Leaders on the Frontier – What is the State of Law in Canada in 2022?

The rule of law has been a cornerstone of Western civilization. It protects freedom of the individual from arbitrary state action. Respect for freedom and confidence in the neutral application […]

The rule of law has been a cornerstone of Western civilization. It protects freedom of the individual from arbitrary state action. Respect for freedom and confidence in the neutral application of law has been a cornerstone of Canadian society. The development of liberal legal principles in the English tradition could be said to have begun with the signing of the Magna Carta by King John on June 15, 1215 at Runnymede. In this document can be found the seeds of equal treatment under the law, independence of the courts, separation of powers, trial by jury, habeas corpus, and due process.

But the legal ground is shifting. Individual autonomy – the crowning achievement of Western legal systems – is now at risk. The law is moving from individualist to collectivist; from blind justice to social justice; from equality of treatment to equality of outcome; from capitalist to statist; from economic competition to political conformity; and from neutral adjudication to judicial activism. The managerial state has become ubiquitous.

Progressive illiberal impulses fuel the regulation of individual behavior and speech. In Canada, courts and academics are transforming the Charter of Rights and Freedoms from a roster of individual rights into a social justice charter that legitimizes curbing civil liberties in the name of common good. Public institutions exercise discretionary authority to pursue social ends they deem desirable. These trends have accelerated in the Covid period of the past two-and-a-half years. In this new era, Canadians have become acutely less free, and the law has not protected them.

What is the state of the law in Canada? From our constitution to basic rights and freedoms to the appointment of judges and legal education, it is more important than ever that Canadians critically reflect on the state of our legal system.

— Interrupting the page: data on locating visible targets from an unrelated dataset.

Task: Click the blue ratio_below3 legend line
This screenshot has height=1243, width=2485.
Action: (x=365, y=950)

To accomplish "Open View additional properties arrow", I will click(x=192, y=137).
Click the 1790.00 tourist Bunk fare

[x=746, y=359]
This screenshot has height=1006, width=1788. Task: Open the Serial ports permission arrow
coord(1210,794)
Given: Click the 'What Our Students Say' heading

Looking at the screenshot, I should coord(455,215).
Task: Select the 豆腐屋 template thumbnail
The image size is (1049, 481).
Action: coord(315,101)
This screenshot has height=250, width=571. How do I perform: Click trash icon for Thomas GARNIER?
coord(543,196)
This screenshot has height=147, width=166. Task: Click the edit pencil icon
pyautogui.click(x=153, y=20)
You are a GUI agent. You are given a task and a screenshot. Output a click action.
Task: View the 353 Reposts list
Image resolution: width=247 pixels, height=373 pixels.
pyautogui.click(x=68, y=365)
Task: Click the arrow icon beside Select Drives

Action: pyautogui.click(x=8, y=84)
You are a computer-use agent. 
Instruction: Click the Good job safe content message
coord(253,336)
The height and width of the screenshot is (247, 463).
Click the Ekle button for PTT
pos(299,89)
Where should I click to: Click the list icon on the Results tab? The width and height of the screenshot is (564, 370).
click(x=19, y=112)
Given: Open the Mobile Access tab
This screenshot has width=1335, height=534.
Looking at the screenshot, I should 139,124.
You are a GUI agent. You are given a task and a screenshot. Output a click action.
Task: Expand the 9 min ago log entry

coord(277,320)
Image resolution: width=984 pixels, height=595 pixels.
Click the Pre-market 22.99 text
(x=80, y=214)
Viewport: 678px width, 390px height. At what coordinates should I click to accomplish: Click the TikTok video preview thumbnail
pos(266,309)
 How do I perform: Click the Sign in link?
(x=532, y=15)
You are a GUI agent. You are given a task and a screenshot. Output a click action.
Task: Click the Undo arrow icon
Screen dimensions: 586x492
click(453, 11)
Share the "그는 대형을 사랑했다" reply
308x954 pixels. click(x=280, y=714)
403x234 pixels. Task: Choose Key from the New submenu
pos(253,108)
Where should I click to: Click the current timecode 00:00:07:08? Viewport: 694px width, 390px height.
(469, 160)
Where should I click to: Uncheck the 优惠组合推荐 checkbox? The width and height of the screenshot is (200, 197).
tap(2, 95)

In this important discussion with one of Canada’s most respected legal scholars we carefully examine the state of law in Canada.  (1 hour 32 minutes)

Our Guest:

Bruce Pardy is executive director of Rights Probe, a Toronto-based law & liberty thinktank, and professor of law at Queen’s University in Kingston, Canada. Bruce has long argued that Canada is a country in peril, dominated by an expansive managerial state and a legal system distorted by progressive ideology. He warned of dire consequences as soon as COVID lockdowns were imposed in spring 2020, and is one of the authors of the Free North Declaration, a call to arms to protect civil liberties from COVID irrationality and overreach. He has written on a range of subjects at the front lines of the culture war inside the law, including human rights and freedoms, free speech, environmental governance, climate change, energy policy, professional and university governance, property and tort theory, free markets, and the rule of law. He has taught at law schools in Canada, the United States and New Zealand, practiced civil litigation in Toronto, served as adjudicator and mediator on the Ontario Environmental Review Tribunal, is a senior fellow at the Fraser Institute, and publishes and comments widely in traditional and online media.